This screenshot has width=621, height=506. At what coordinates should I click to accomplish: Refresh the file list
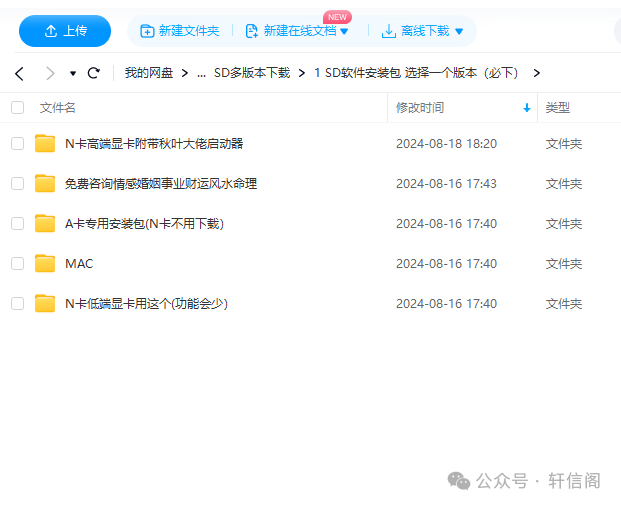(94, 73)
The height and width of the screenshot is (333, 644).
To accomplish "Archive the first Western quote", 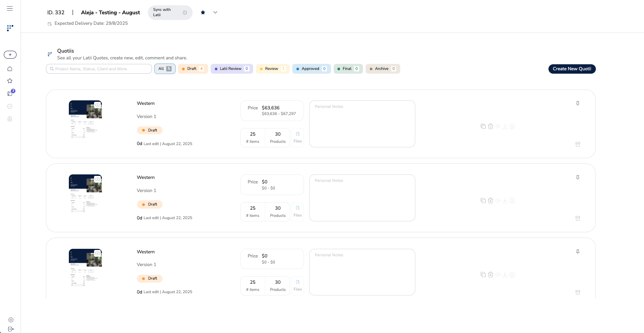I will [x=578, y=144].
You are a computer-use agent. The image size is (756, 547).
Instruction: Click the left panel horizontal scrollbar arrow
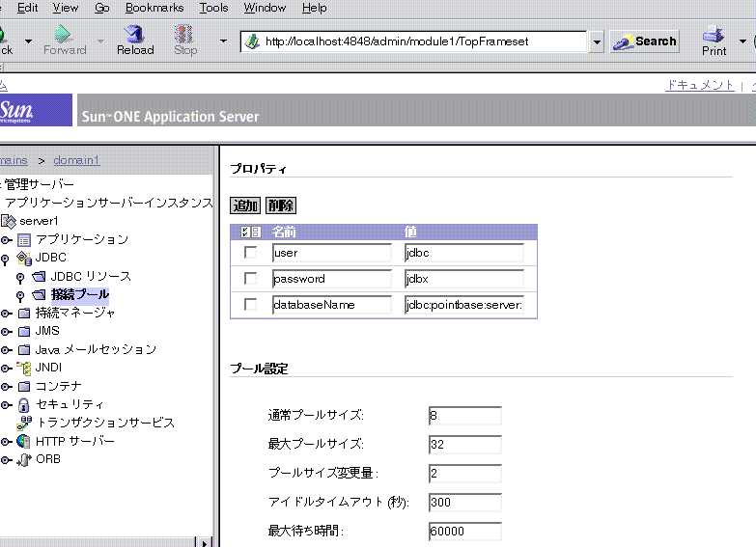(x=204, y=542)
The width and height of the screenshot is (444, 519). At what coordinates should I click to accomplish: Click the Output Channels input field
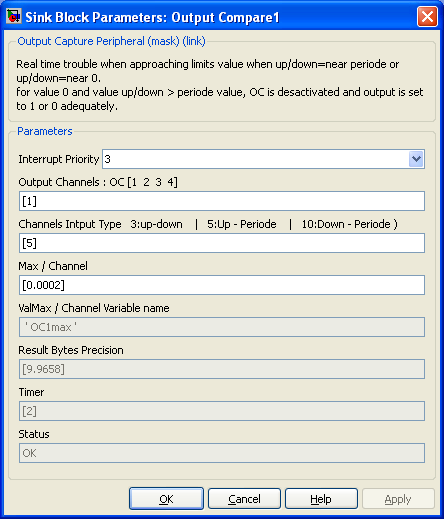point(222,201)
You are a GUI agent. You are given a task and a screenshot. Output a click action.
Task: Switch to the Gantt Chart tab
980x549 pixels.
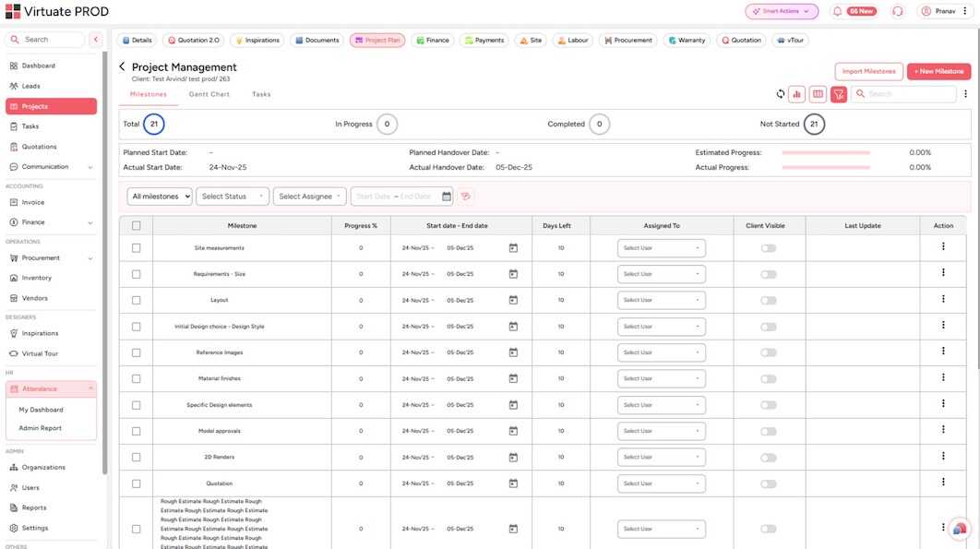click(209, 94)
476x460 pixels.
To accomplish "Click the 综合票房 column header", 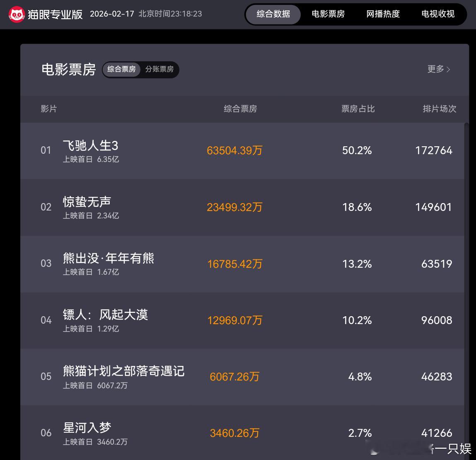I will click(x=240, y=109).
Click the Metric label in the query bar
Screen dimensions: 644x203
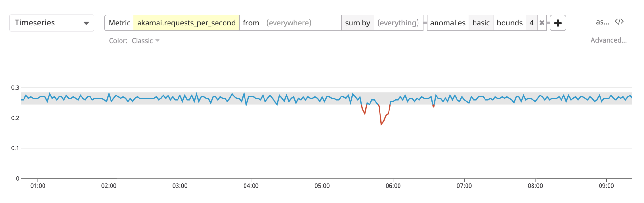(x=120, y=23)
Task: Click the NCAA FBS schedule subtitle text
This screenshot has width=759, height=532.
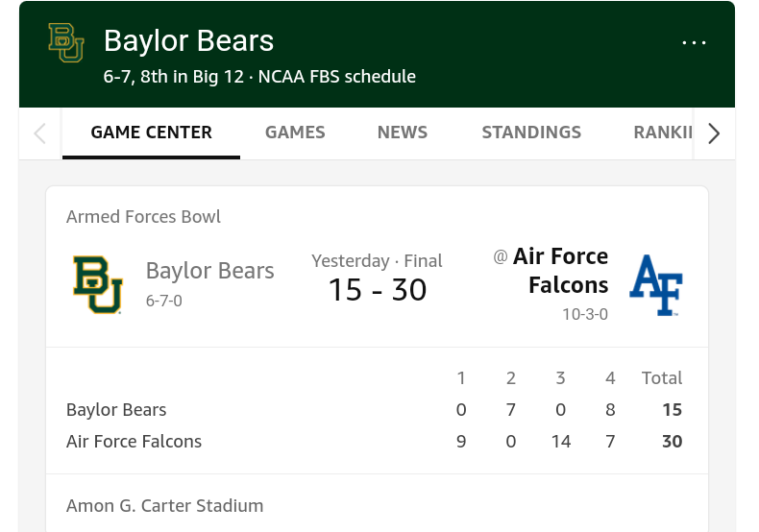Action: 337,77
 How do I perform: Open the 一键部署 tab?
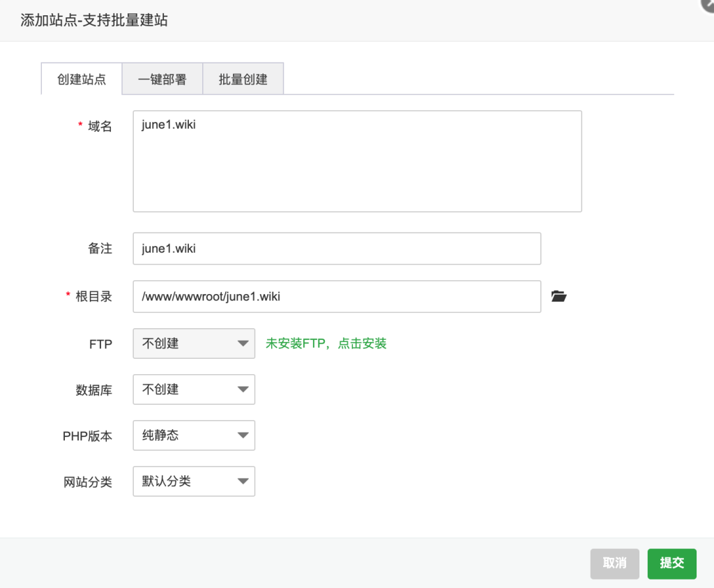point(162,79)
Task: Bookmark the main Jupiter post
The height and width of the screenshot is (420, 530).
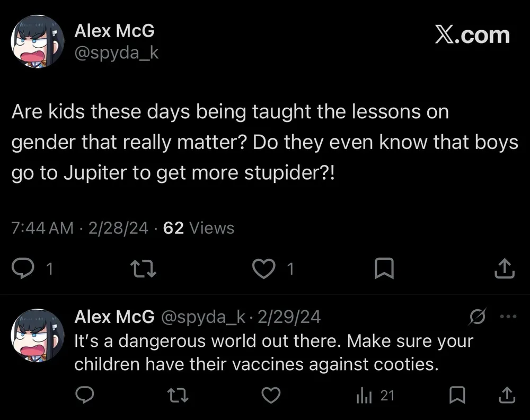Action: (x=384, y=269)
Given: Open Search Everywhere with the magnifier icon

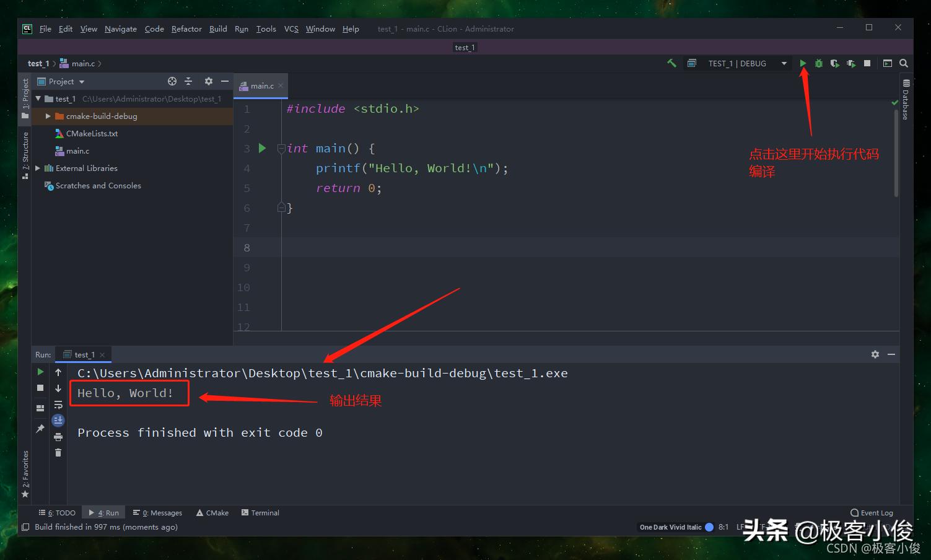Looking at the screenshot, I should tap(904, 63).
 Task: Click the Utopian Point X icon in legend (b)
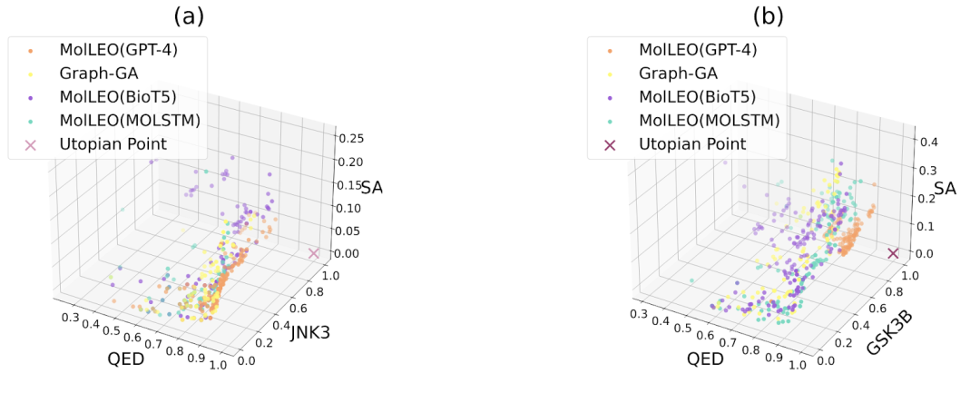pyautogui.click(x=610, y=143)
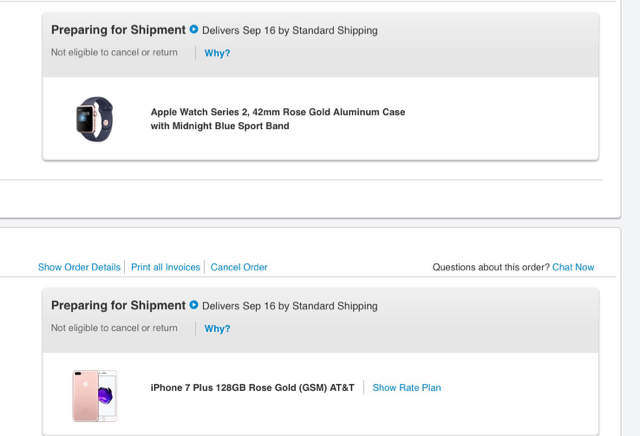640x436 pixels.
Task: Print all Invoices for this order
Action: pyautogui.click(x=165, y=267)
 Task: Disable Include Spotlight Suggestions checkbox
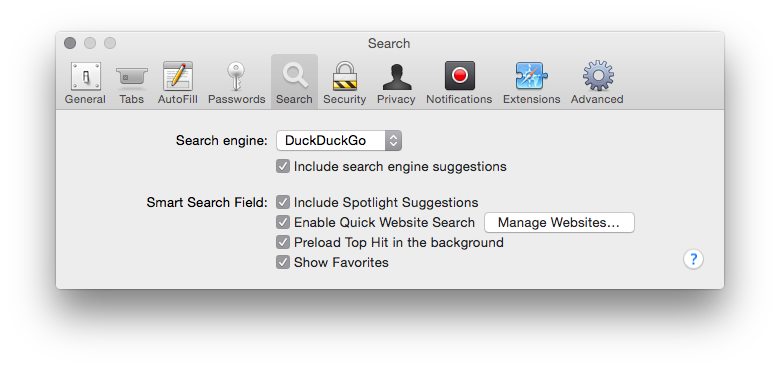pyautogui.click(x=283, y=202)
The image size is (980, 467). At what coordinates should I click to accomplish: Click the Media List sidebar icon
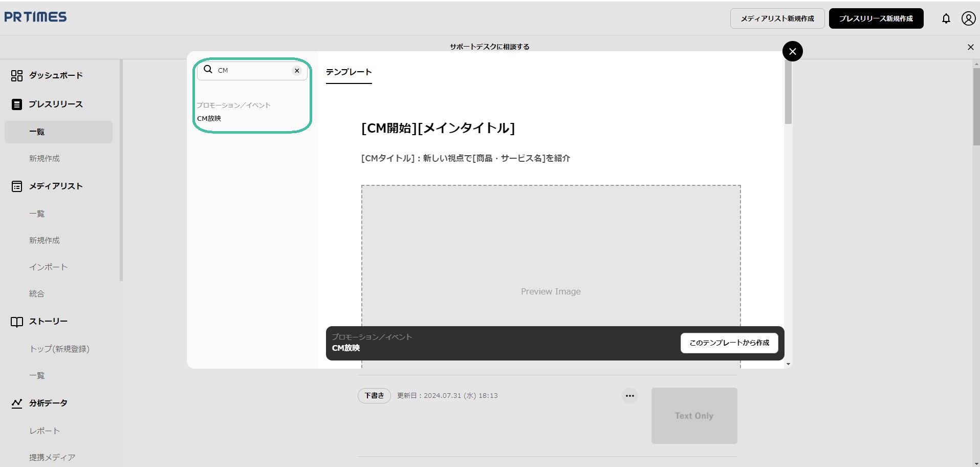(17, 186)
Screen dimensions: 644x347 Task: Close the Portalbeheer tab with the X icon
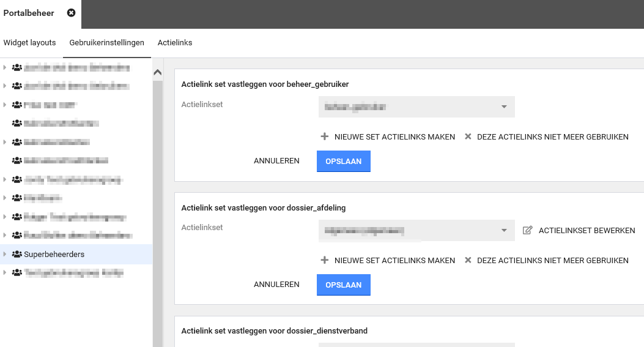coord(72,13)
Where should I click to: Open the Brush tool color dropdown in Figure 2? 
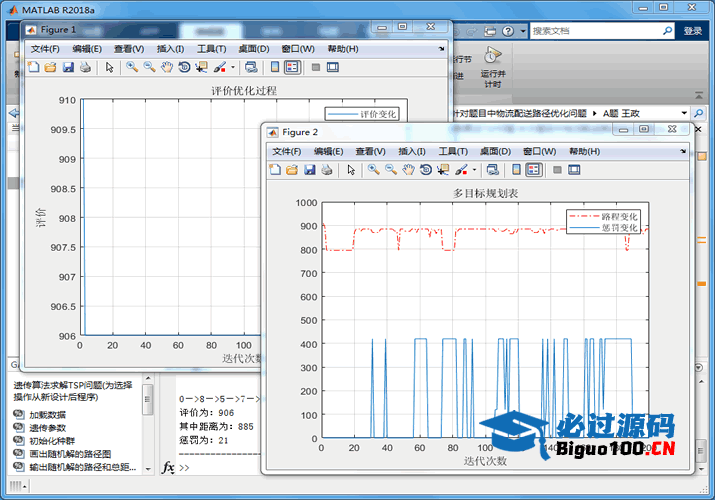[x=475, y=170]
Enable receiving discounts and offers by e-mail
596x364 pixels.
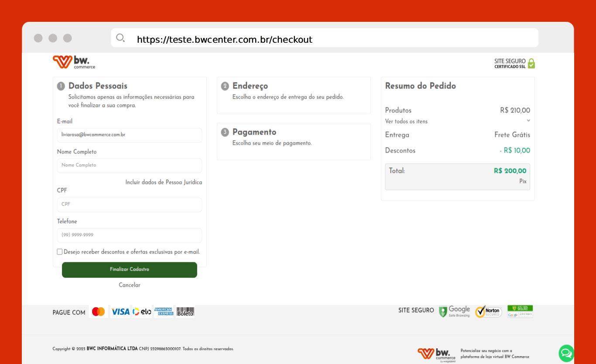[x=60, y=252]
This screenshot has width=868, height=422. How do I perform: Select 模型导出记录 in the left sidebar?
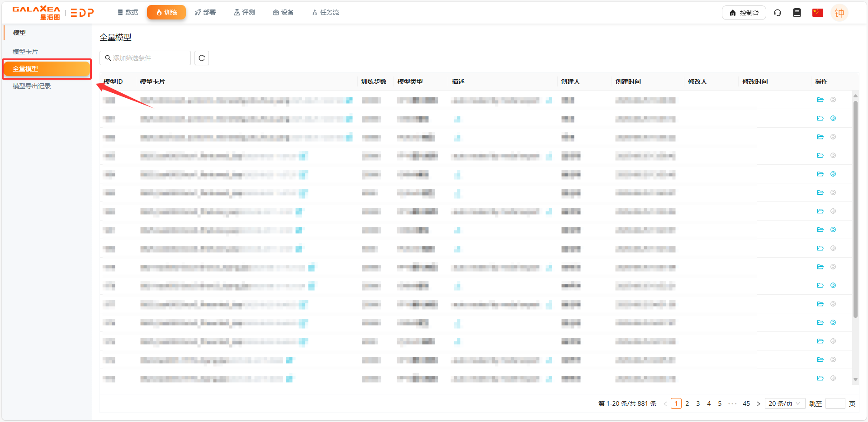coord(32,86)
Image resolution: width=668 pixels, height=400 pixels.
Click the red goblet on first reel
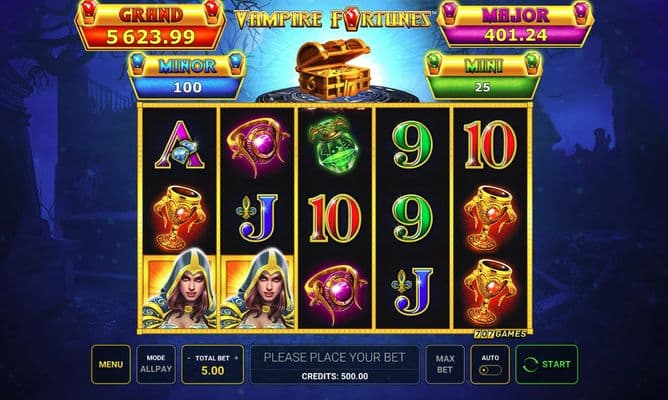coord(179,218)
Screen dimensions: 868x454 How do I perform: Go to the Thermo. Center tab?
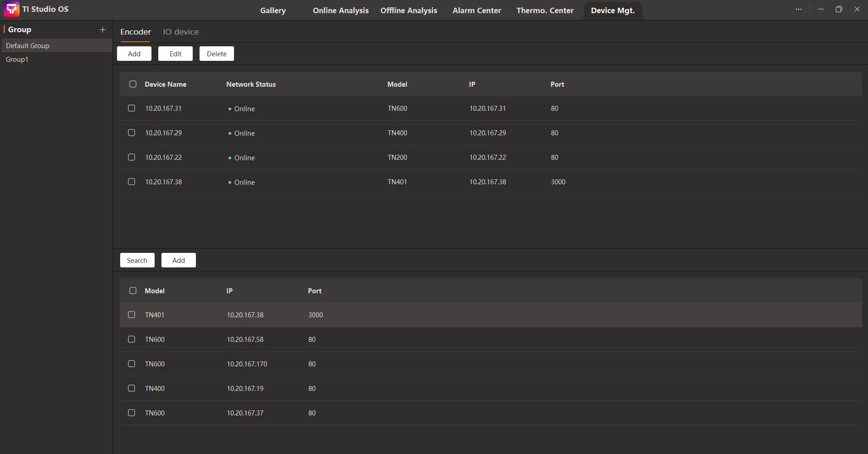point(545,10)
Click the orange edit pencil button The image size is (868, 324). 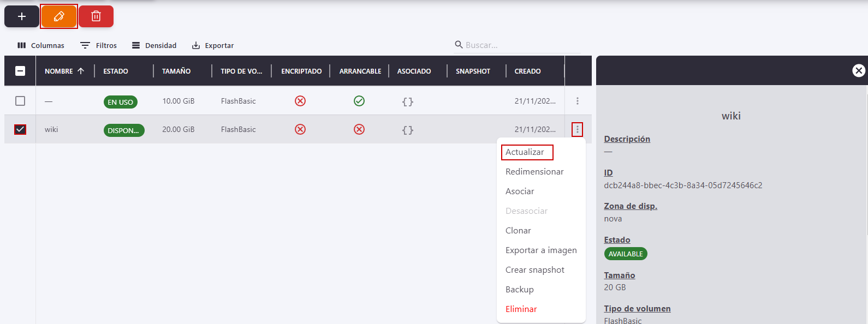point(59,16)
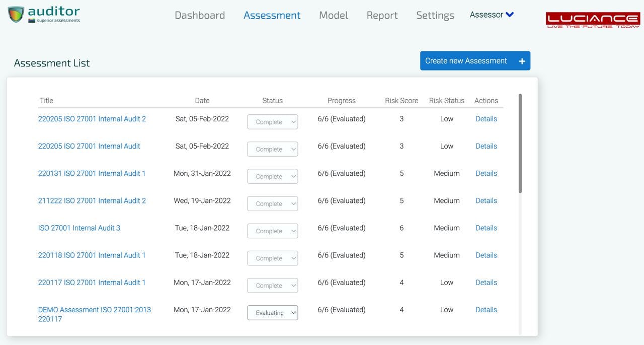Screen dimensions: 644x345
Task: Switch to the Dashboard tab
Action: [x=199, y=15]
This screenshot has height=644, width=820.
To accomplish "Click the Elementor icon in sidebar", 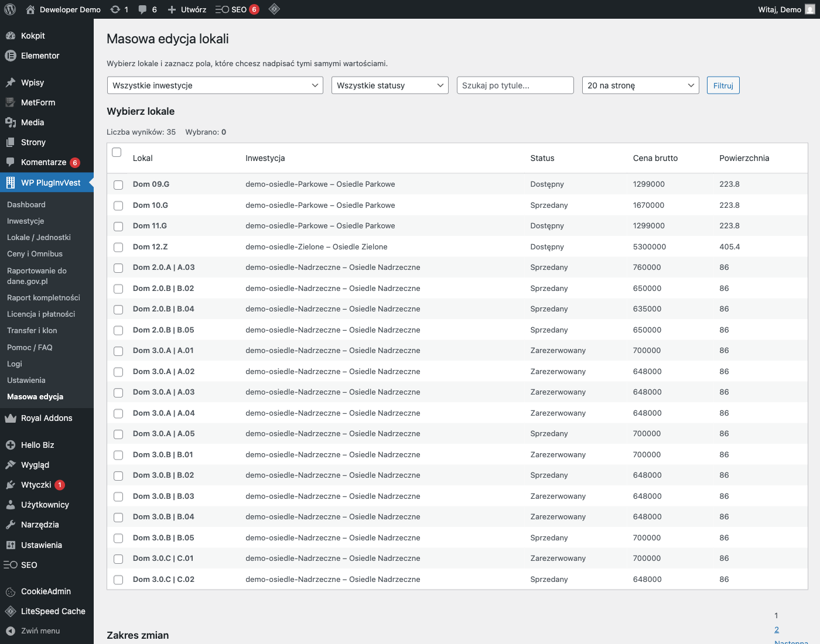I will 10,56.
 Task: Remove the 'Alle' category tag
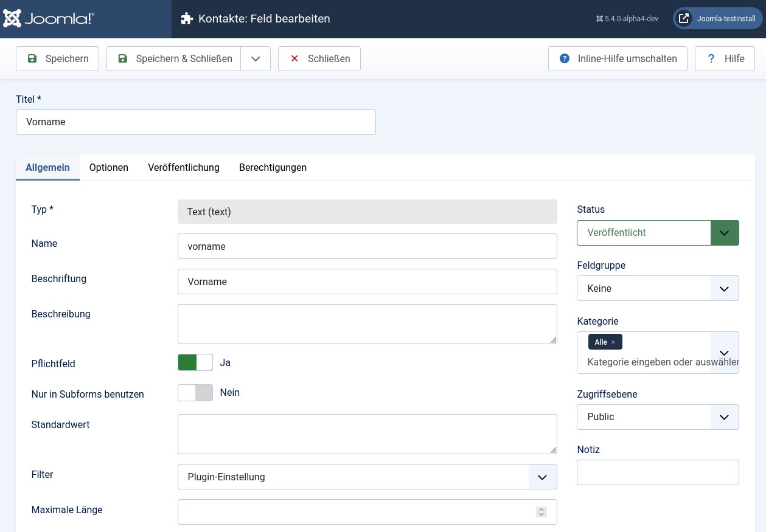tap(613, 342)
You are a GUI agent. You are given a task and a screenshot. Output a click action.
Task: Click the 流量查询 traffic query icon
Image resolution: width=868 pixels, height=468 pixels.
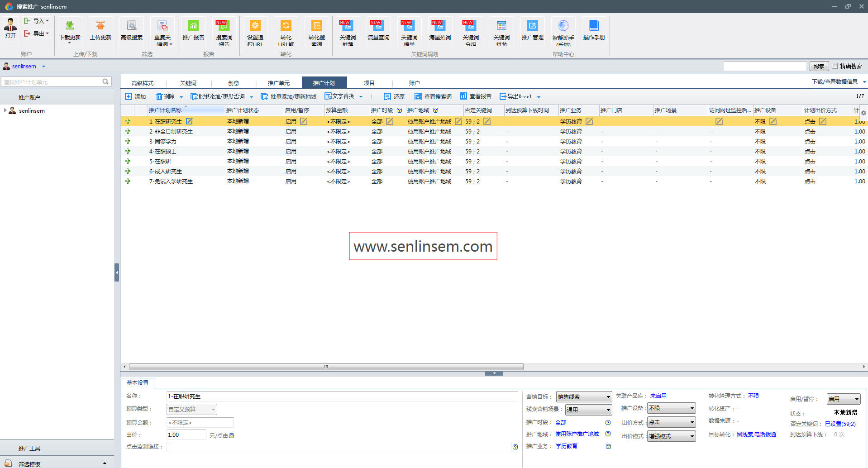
======
The word "query" appears in some lines of the data. Copy every one of those lines.

Click the Metric label in the query bar
Task: Click the 流量查询 traffic query icon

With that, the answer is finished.